# What to do
Beginning with the line containing "The height and", write out each line exactly through the end of the listing, and skip all pictures.
[[ Data, beginning ]]
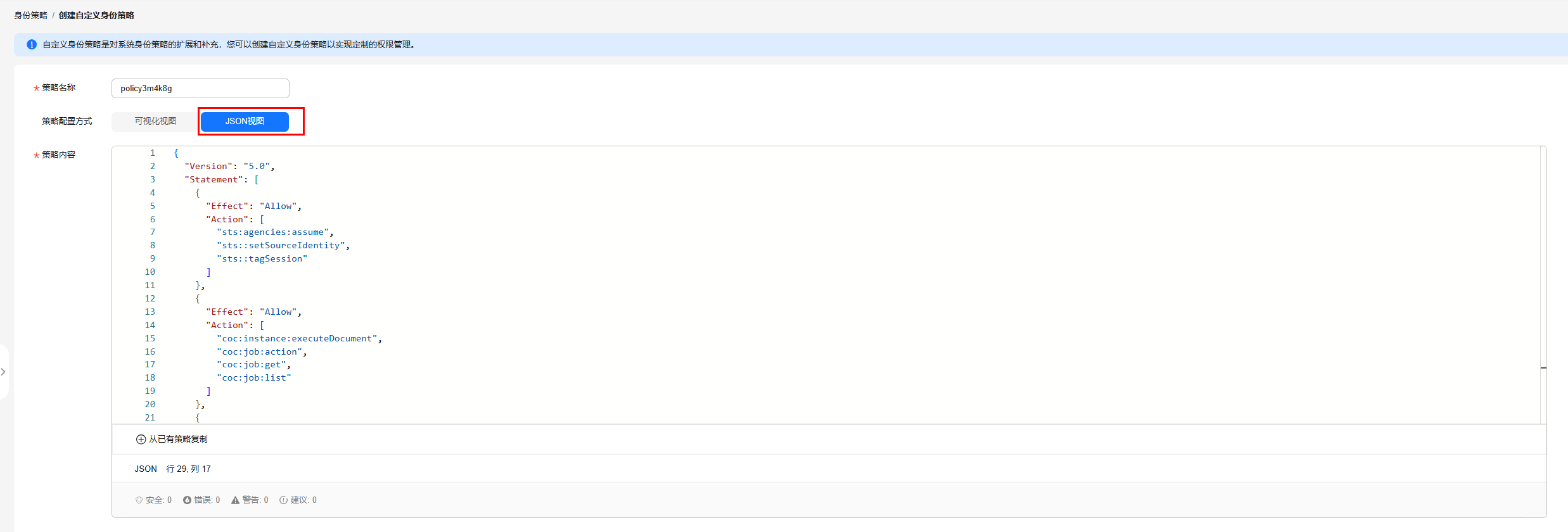
Task: Select the JSON视图 configuration mode
Action: point(245,121)
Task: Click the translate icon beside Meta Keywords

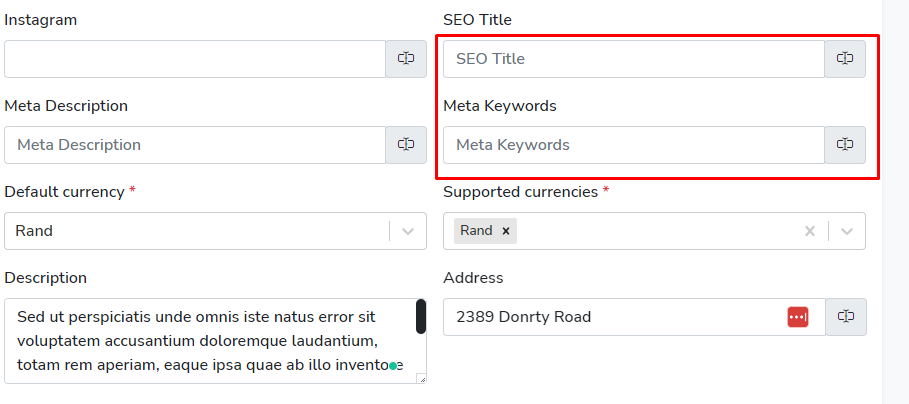Action: point(845,145)
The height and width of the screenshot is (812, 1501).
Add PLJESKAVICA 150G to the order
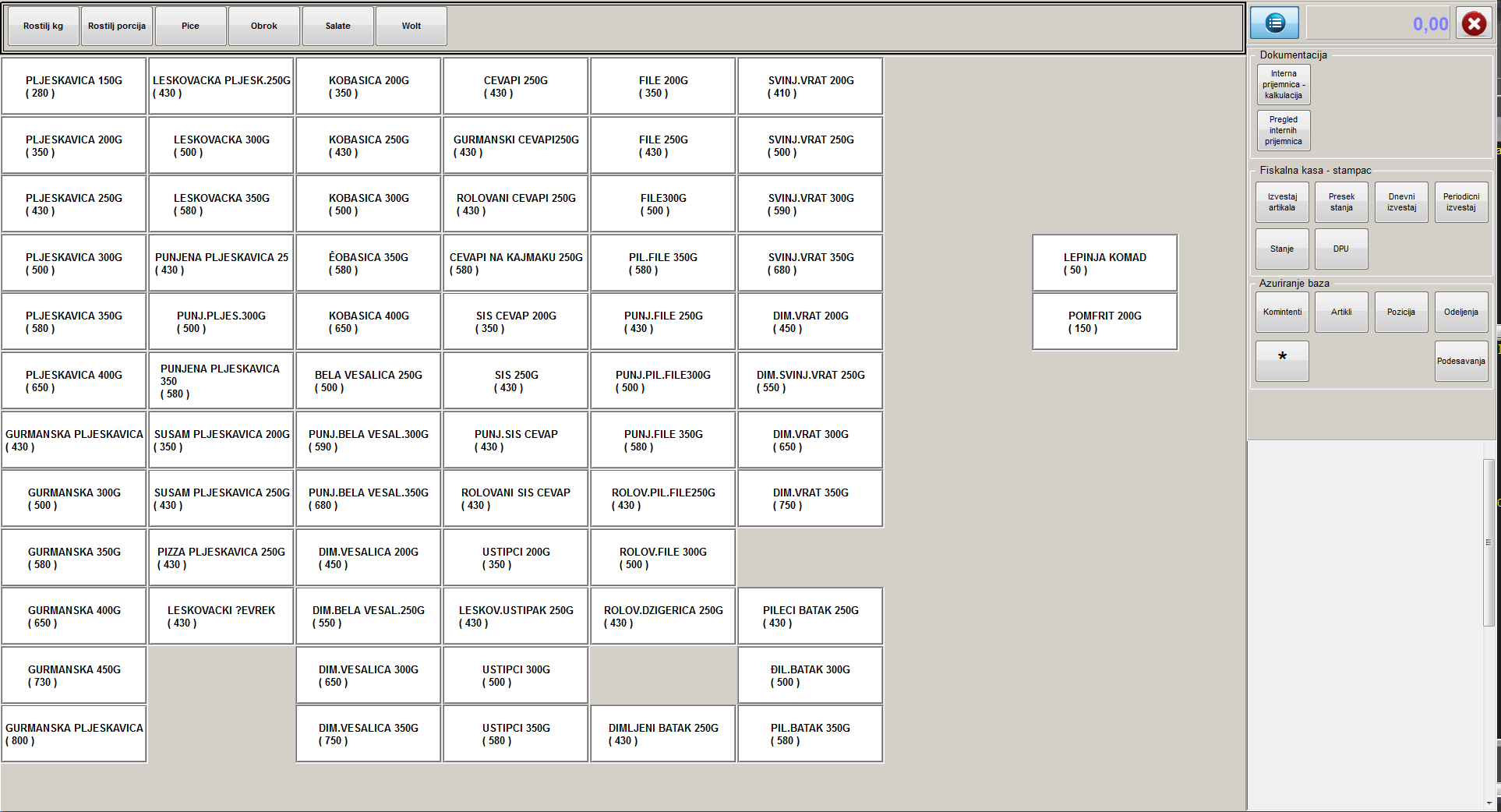(74, 86)
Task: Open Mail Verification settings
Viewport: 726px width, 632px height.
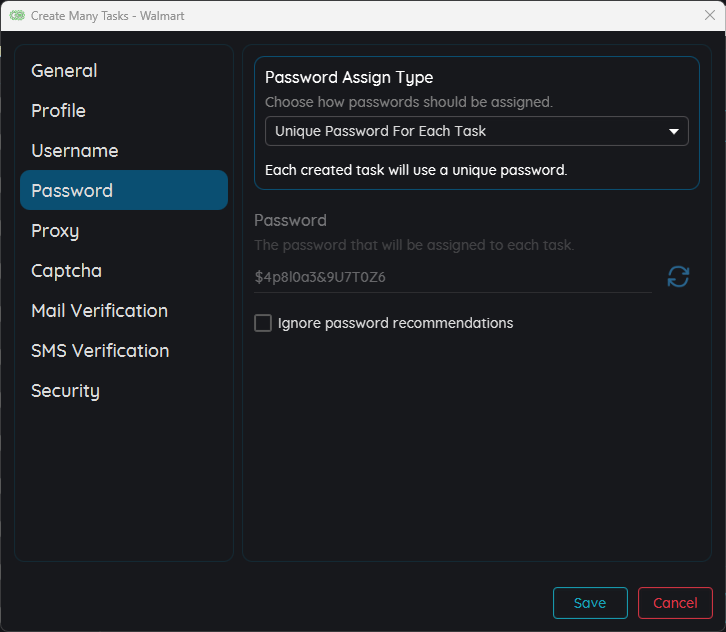Action: click(x=99, y=311)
[[ Data, end ]]
# Answer below
The height and width of the screenshot is (812, 1501).
Add PLJESKAVICA 150G to the order
(74, 86)
Task: Open Mail Verification settings
Viewport: 726px width, 632px height.
Action: click(x=99, y=311)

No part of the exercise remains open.